#### Required work:
Please render the rows, from the first line through the line containing "click(x=26, y=96)", as a JSON list of strings with one string per line. Skip blank lines and leave the pictures out.

#### Exercise input:
□ □ □ □

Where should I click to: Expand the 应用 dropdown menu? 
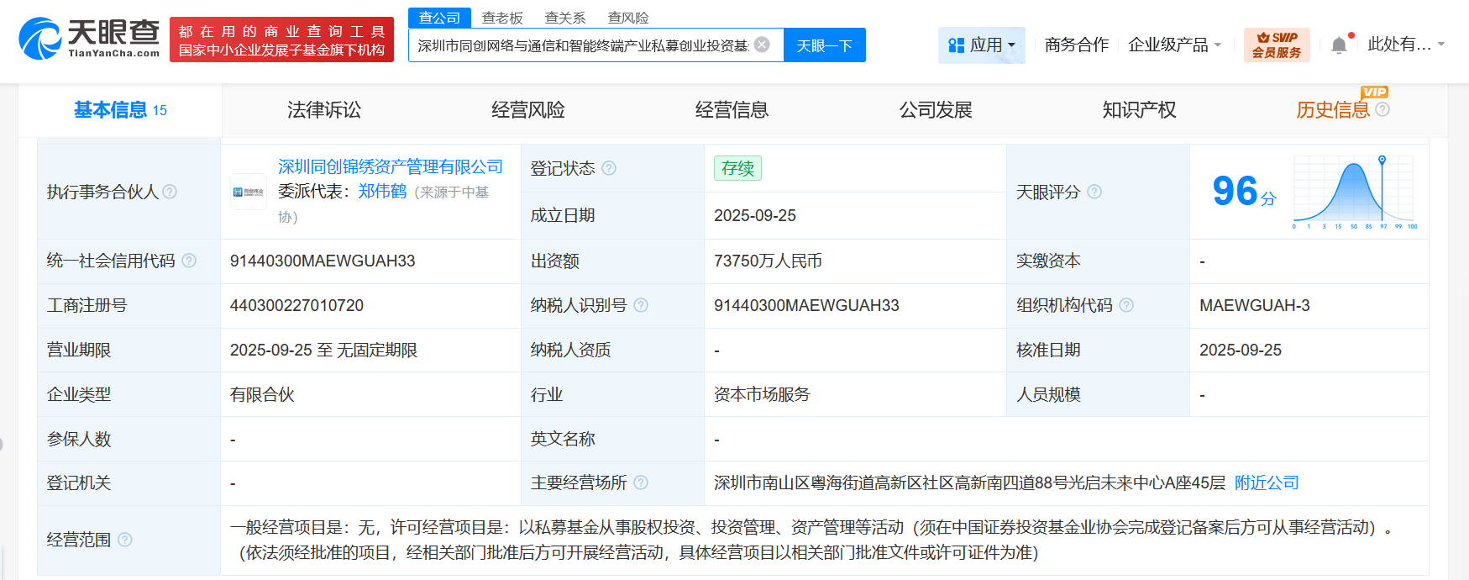981,45
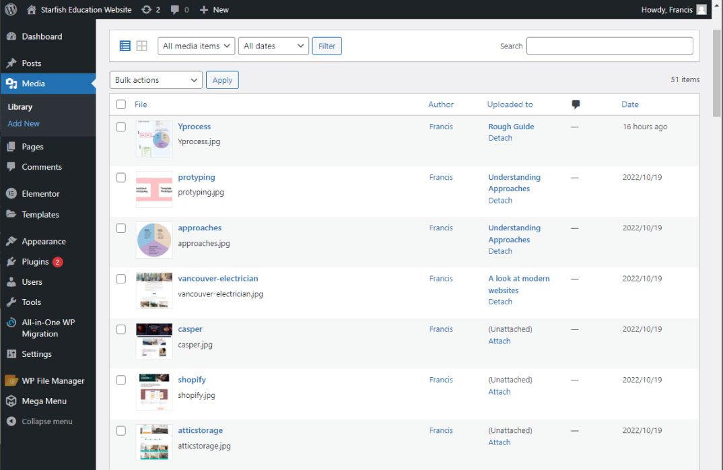Screen dimensions: 723x470
Task: Click Attach link for shopify
Action: 500,392
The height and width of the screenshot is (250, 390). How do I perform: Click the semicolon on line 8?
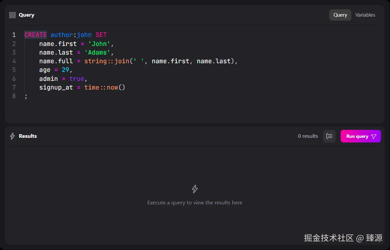click(x=26, y=96)
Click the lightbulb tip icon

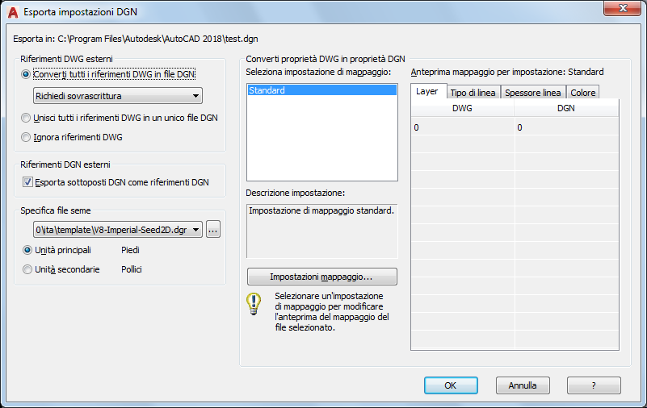pyautogui.click(x=254, y=304)
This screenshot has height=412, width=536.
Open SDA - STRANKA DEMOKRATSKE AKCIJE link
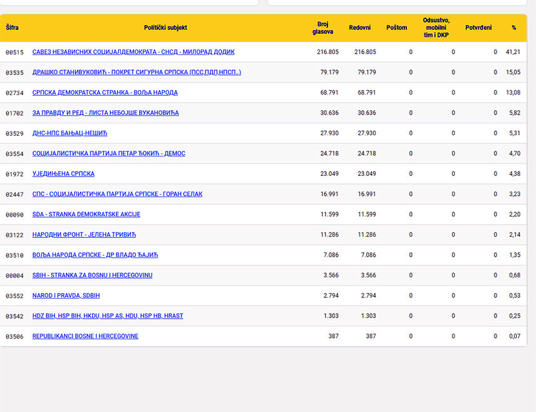tap(86, 214)
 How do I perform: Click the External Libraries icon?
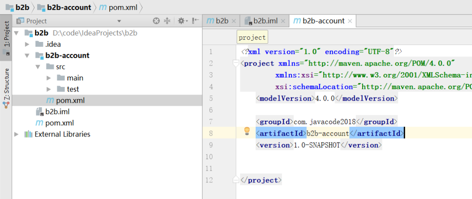[28, 134]
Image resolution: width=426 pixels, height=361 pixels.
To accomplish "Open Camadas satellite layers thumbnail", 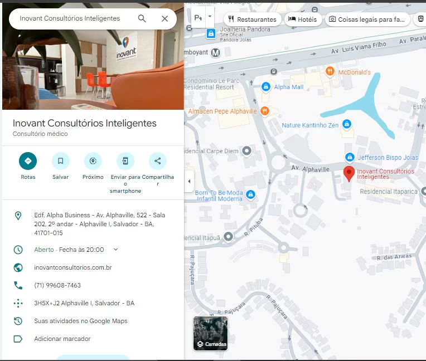I will (x=211, y=333).
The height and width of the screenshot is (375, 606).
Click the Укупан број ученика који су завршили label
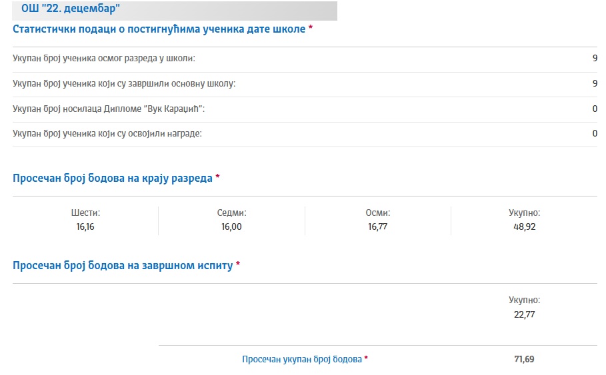pyautogui.click(x=124, y=83)
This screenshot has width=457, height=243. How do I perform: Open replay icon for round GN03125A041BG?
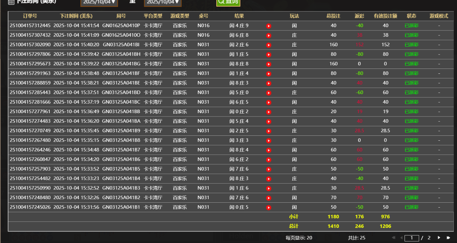(x=268, y=64)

□ □ □ □

#### Correct answer:
[
  "Where should I click to: Expand the 应用 dropdown menu? ",
  "981,45",
  "Screen dimensions: 723x470",
  "Task: Click Attach link for shopify",
  "Action: 500,392",
  "The height and width of the screenshot is (250, 390). How do I perform: Click the semicolon on line 8?",
  "click(x=26, y=96)"
]